Ack + Summary. En nog wat kleine typos.

biblio-web.bib

@@ -84,3 +84,14 @@
 	note      = {Source code},
 	url       = {https://github.com/Jaxan/nominal-lstar}
 }
+
+@inproceedings{applying-learning-data,
+	author    = {Wouter Smeenk and
+	             Joshua Moerman and
+	             Frits W. Vaandrager and
+	             David N. Jansen},
+	title     = {Applying Automata Learning to Embedded Control Software},
+	year      = {2015},
+	url       = {http://www.mbsd.cs.ru.nl/publications/papers/fvaan/ESM/},
+	note      = {Learned models and resources}
+}

content-other/acknowledgements.tex

@@ -6,22 +6,25 @@
    reference=chap:acknowledgements]
 
 Foremost, I would like to thank my supervisors.
-Having three of them ensured that there was always enough ideas to work on, theory to understand, papers to review, seminars to attend, and chats to have.
+Having three of them ensured that there were always enough ideas to work on, theory to understand, papers to review, seminars to attend, and chats to have.
 Frits, thank you for being a very motivating supervisor, pushing creativity, and being only a few meters away.
 It started with a small puzzle (trying a certain test algorithm to help with a case study), which was a great, hands-on start of my Ph.D..
-You introduced me to the field of model learning in a way which showcases both the theoretical and practical aspects.
+You introduced me to the field of model learning in a way that showcases both the theoretical and practical aspects.
 
-Alexandra, thank you for inviting me to London, Caribbean islands, hidden cocktail clubs, and the best food.
-You introduced me to abstract reasoning about state machines, the coalgebraic way.
+Alexandra, thanks for introducing me to abstract reasoning about state machines, the coalgebraic way.
 Although not directly shown in this thesis, this way of thinking has helped and you pushed me to pursuit clear reasoning.
-Besides the theoretical things I've learned, you have also taught me many personal lessons inside and outside of academia.
+Besides the theoretical things I've learned, you have also taught me many personal lessons inside and outside of academia; thanks for inviting me to London, Caribbean islands, hidden cocktail clubs, and the best food.
 And thanks for leaving me with Daniela and Matteo, who introduced me to nominal techniques, while you were on sabbatical.
 
 Bas, thanks for broadening my understanding of the topics touched upon in this thesis.
 Unfortunately, we have no papers together, but the connections you showed to logic, computational learning, and computability theory have influenced the thesis nevertheless.
 I am grateful for the many nice chats we had.
 
-At the first floor of the Mercator building, I had the pleasure of spending four years with fun office mates.
+I would like to thank the members of the manuscript committee, Bart, Ana, Falk, S\l{}awek, and Daniela.
+Rreading a thesis is undoubtedly a lot of work, so thank you for the effort and feedback you have given me.
##########
Given instruction 1 — Please reproduce the commit diff word for word, everything from "content-other/acknowledgements.tex" down to "of my Ph.D..".
Given instruction 2 — Resume the commit diff, picking up right after its last line.
The lines that come next have no connection to the commit diff.

Record excerpts —
##########
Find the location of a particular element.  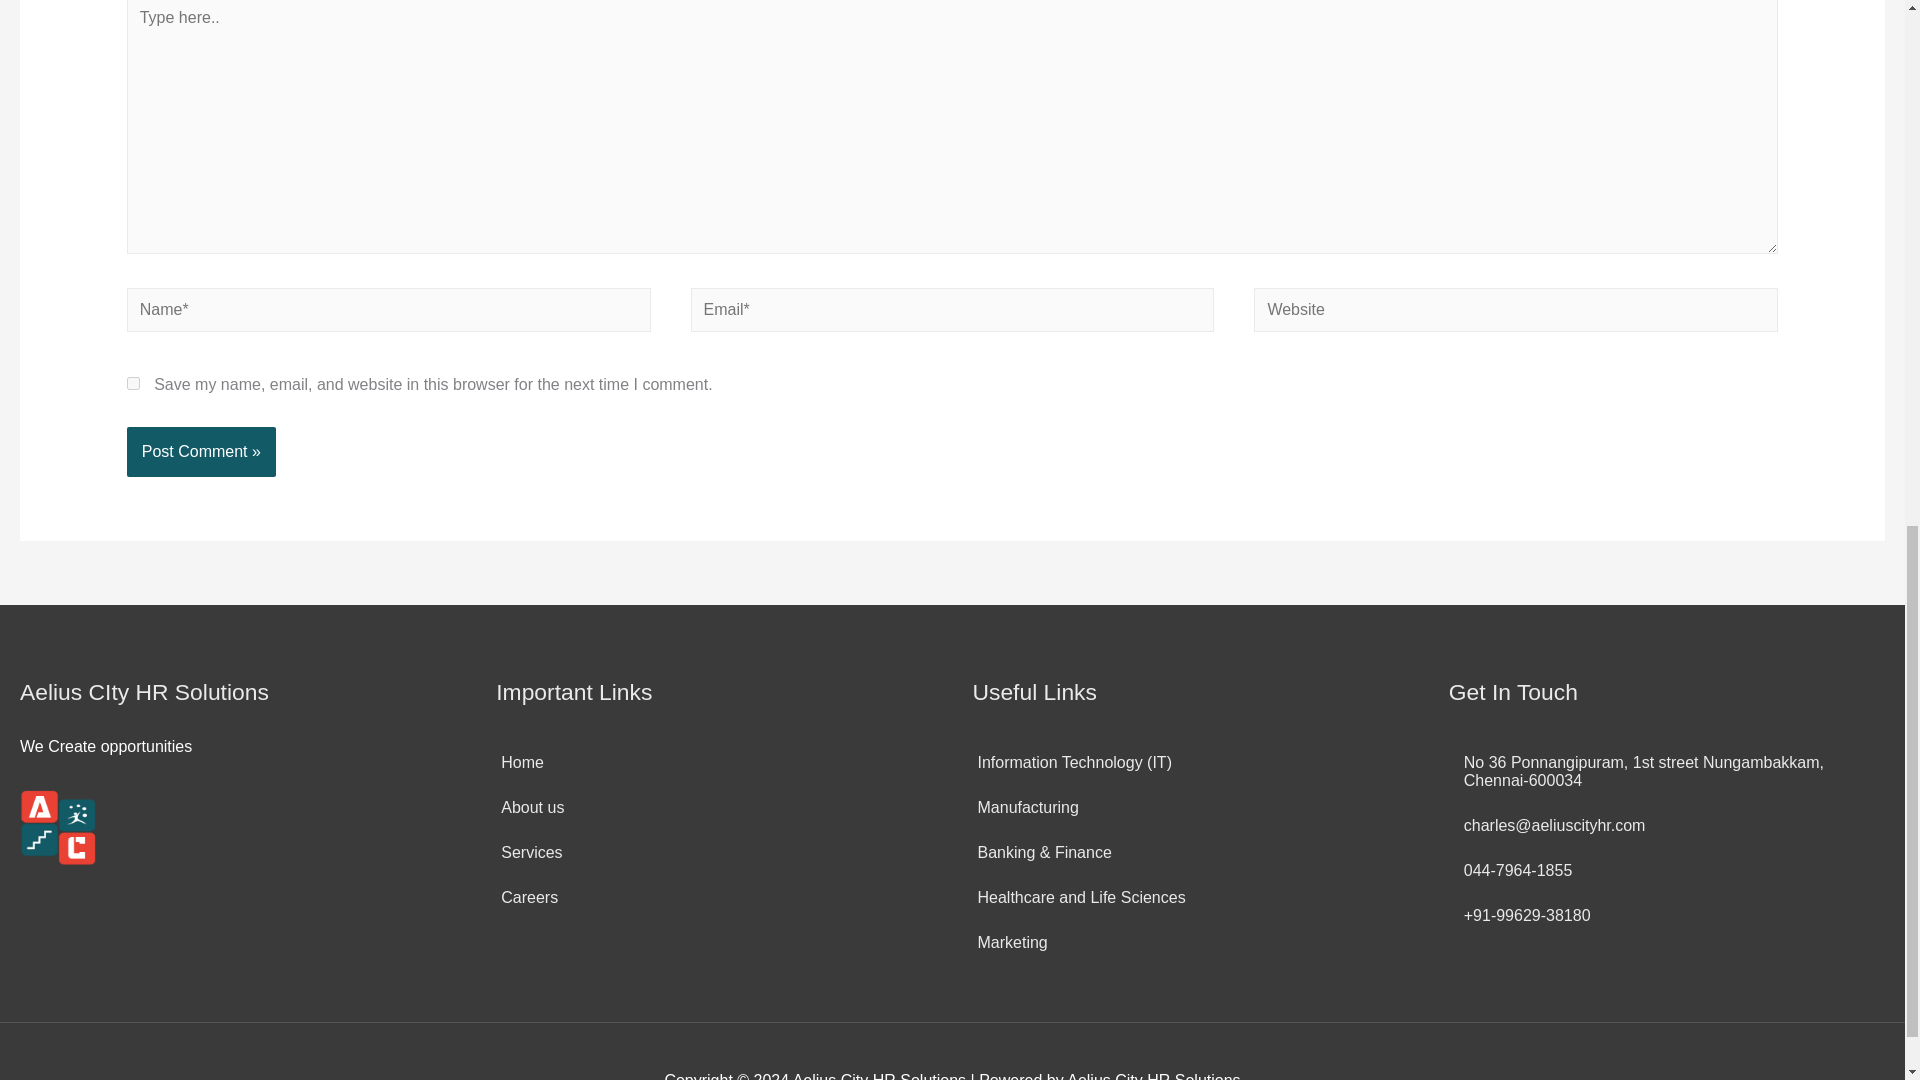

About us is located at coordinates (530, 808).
##########
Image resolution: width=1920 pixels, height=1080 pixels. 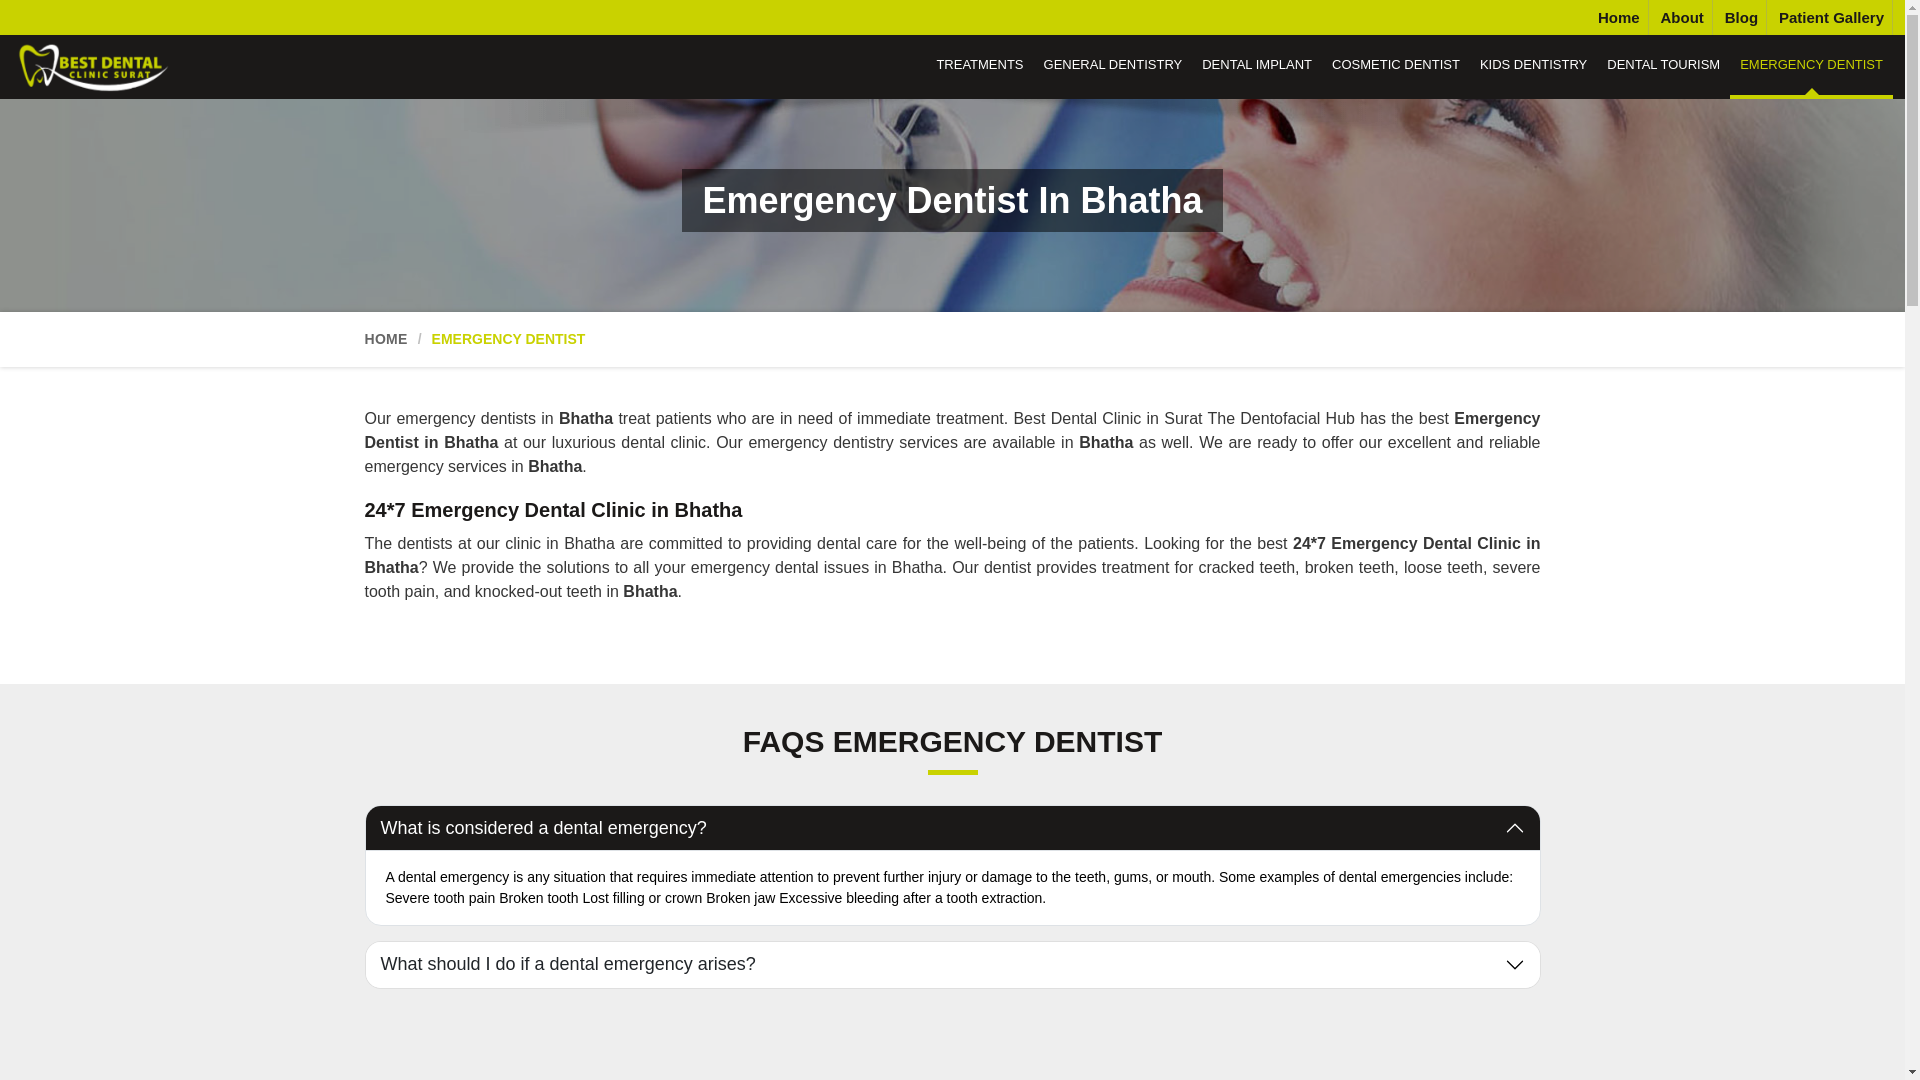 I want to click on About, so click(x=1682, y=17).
##########
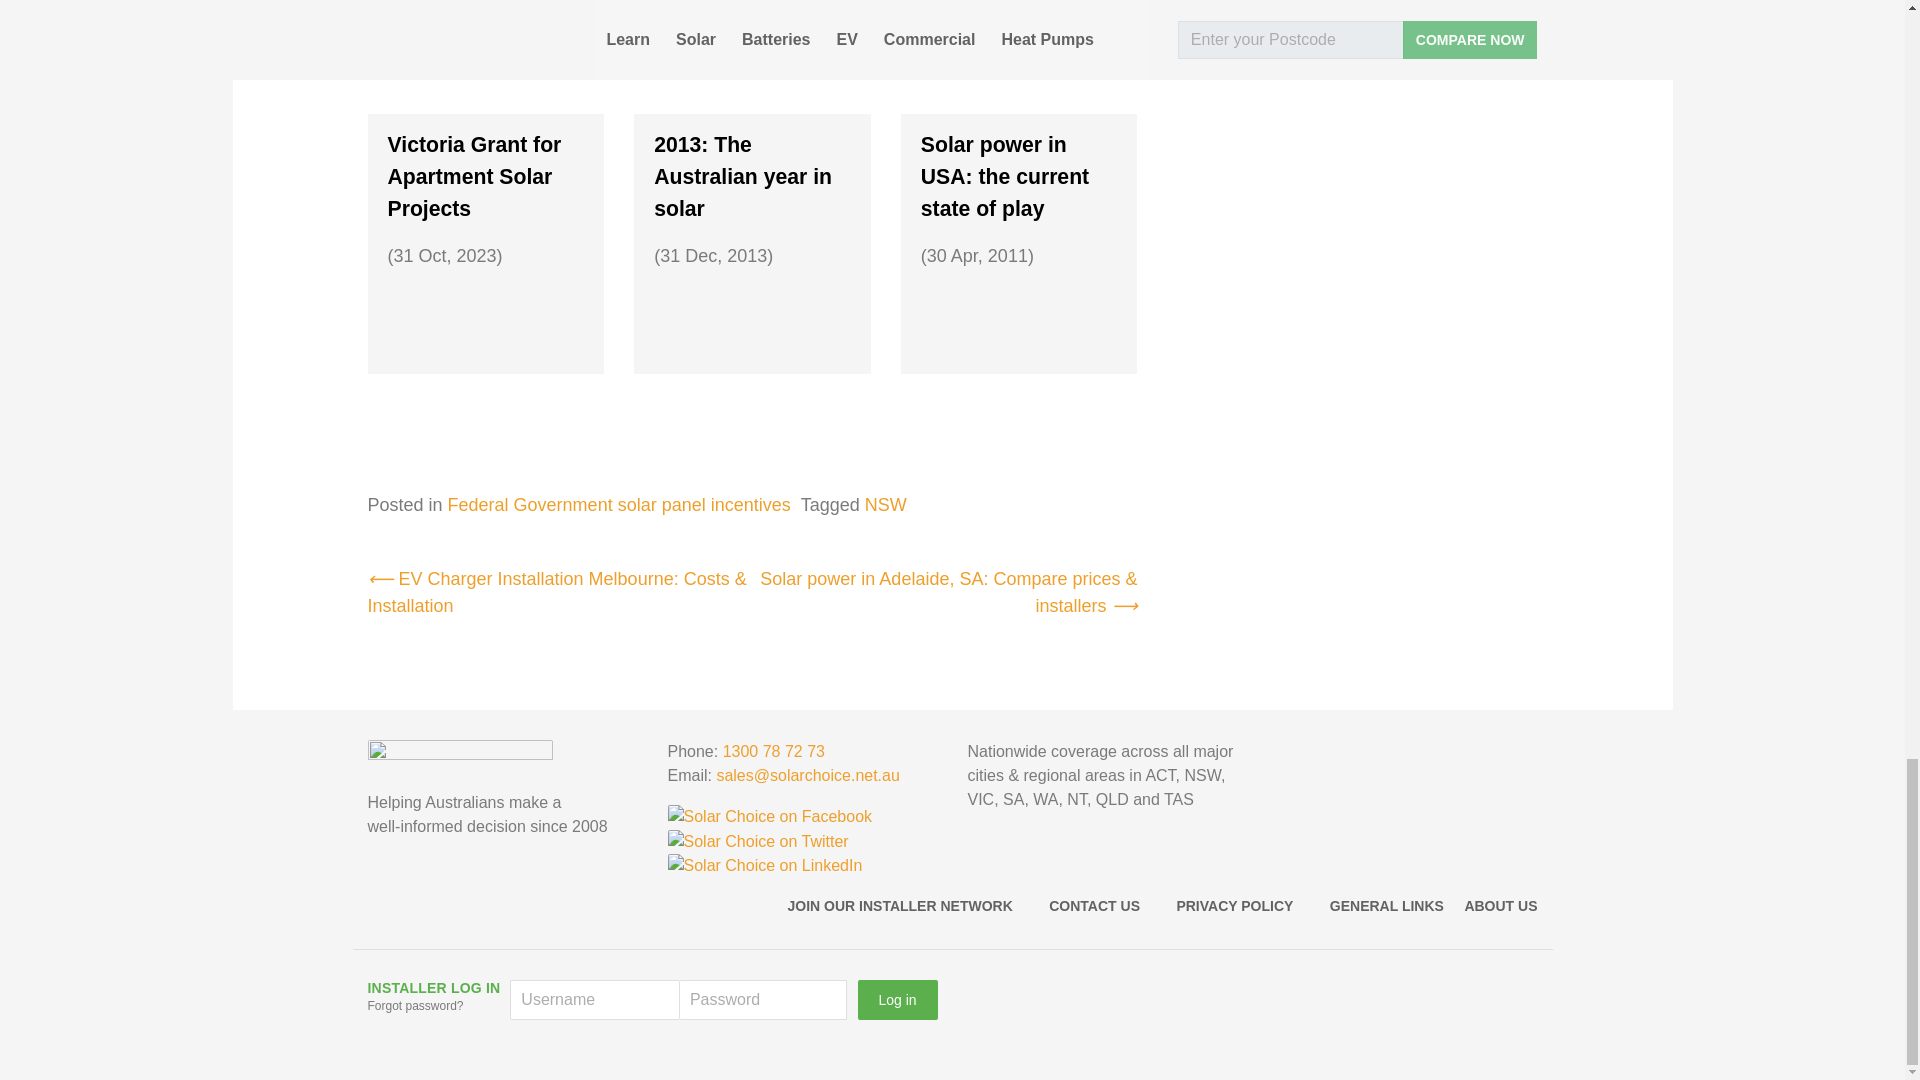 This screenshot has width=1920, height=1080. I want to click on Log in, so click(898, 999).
##########
Exercise output 1 —
content-other/acknowledgements.tex

@@ -6,22 +6,25 @@
    reference=chap:acknowledgements]
 
 Foremost, I would like to thank my supervisors.
-Having three of them ensured that there was always enough ideas to work on, theory to understand, papers to review, seminars to attend, and chats to have.
+Having three of them ensured that there were always enough ideas to work on, theory to understand, papers to review, seminars to attend, and chats to have.
 Frits, thank you for being a very motivating supervisor, pushing creativity, and being only a few meters away.
 It started with a small puzzle (trying a certain test algorithm to help with a case study), which was a great, hands-on start of my Ph.D..

Exercise output 2 —
+Thanks, also, to the additional members coming to {\nl Nijmegen\en} to oppose during the defence, Jan Friso, Jorge, and Paul.
+
+On the first floor of the Mercator building, I had the pleasure of spending four years with fun office mates.
 Michele, thanks for introducing me to the Ph.D. life, by always joking around.
 Hopefully, we can play a game of Briscola again.
 Alexis, many thanks for all the tasty {\it\nl proeverijen,\en} wheter it was beers, wines, {\nl poffertjes, kroketten\en}, or anything else.
@@ -34,16 +37,16 @@ Paul, thanks for being the kindest colleague I've had and for inviting us to you
 Rick, thanks for the algorithmic sparring, we had a great collaboration.
 Was there a more iconic duo on our floor?
 A good contender would be Petra and Ramon.
-Thanks for the fun we had with ioco, together with Jan.
+Thanks for the fun we had with ioco, together with Jan and Mari\"{e}lle.
 Nils, thanks for steering me towards probabilistic things and opening a door to Aachen.
-I am also very grateful for Jurriaan for bringing back some coalgebra and category theory to our floor, and hosting me in London.
+I am also very grateful to Jurriaan for bringing back some coalgebra and category theory to our floor, and hosting me in London.
 My other co-authors, Wouter, David, Bartek, Micha\l{}, and David, also deserve many credits for all the interesting discussion we had.
 Harco, thanks for the technical support.
-Special thanks go to Ingrid, for helping with the often-overlooked, but very important, administrative matters.
+Special thanks go to Ingrid, for helping with the often-overlooked, but important, administrative matters.
 
 Doing a Ph.D. would not be complete without a good amount of playing kicker, having {\nl borrels\en}, and eating cakes at the iCIS institute.
-Thanks to all of you, Markus, Bram, Marc, Sam, Bas, Joost, Dan, Giso, Baris, Simone, Manxia, Leon, Jacopo, Gabriel, Paulus, Marcos, Bas, and Henning.
-\footnote[random]{In no particular order. This lists are randomised.}
+Thanks to all of you, Markus, Bram, Marc, Sam, Bas, Joost, Dan, Giso, Baris, Simone, Aleks, Manxia, Leon, Jacopo, Gabriel, Michael, Paulus, Marcos, Bas, and Henning.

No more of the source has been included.